* EXCERPT *
# I choose you.



## Hollywood33 (Jun 23, 2013)

Who would you choose if you had a choice and tell me why!deer#1 starting from left to right, deer#2, and deer#3


----------



## kayak1979 (Jul 13, 2014)

#1 and #3 look like they are the same deer. I would take any of them as it's meat in the freezer, but if it's for antlers I think #2 has a better looking rack.


----------



## FISHAHOLIC85 (Apr 22, 2011)

#1 and #3 are def the same buck. I'd take the non typical. It's all on what you like. I like character and mass. HOWEVER, from the looks of them if you can hold off and let em go another 1-2years, they will be MONSTERS. If you hunt a low pressure area, I'd give them the pass this year...just my 2 cents


----------



## Hollywood33 (Jun 23, 2013)

They might be the same deer now that I'm looking at it. Though to tell. Either way I'm excited. Passing up on one of those will be a tough task. I overall have 7 bucks in the area. Hopefully, I can harvest one!


----------



## hopintocash2 (Aug 14, 2011)

let me know which one you choose, i'll take the other one. lol  both are nice deer. good luck


----------



## Hollywood33 (Jun 23, 2013)

hopintocash2 said:


> let me know which one you choose, i'll take the other one. lol  both are nice deer. good luck


Haha thanks! Super excited for this season! Good luck to you as well!


----------



## AlD (Dec 8, 2011)

Nice pics, wish I had them on my trail cam. 1 & 3 do appear to be the same buck and maybe it is the further distance of the photo, but 1 or 3 appear to have bigger rack.


----------



## AlD (Dec 8, 2011)

Oh I really didn't vote, From I can tell I would look for #1.


----------



## Hardtop (Nov 24, 2004)

Pass on both of them and tell us all where the photos were [email protected]@@#!!


----------



## Hollywood33 (Jun 23, 2013)

Haha hardtop...I'll tell you this. These deer are somewhere in ohio!


----------

* PROBLEM SET *
(a) In the deer thread, how many bucks does Hollywood33 say are in the area?
(b) Rewrite the stretch of the deer thread from "## Hardtop (Nov" through "somewhere in ohio!", swapping "photos" for "pictures".

* DATA PROVIDED *

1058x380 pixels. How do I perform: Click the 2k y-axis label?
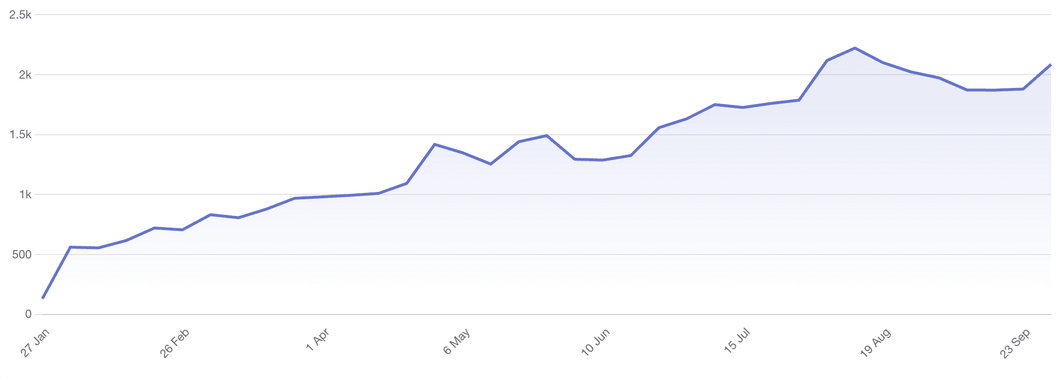25,75
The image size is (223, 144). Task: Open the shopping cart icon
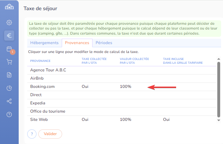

* ANSWERS TO EACH TASK *
(a) Seven bucks.

(b)
## Hardtop (Nov 24, 2004)

Pass on both of them and tell us all where the pictures were [email protected]@@#!!


----------



## Hollywood33 (Jun 23, 2013)

Haha hardtop...I'll tell you this. These deer are somewhere in ohio!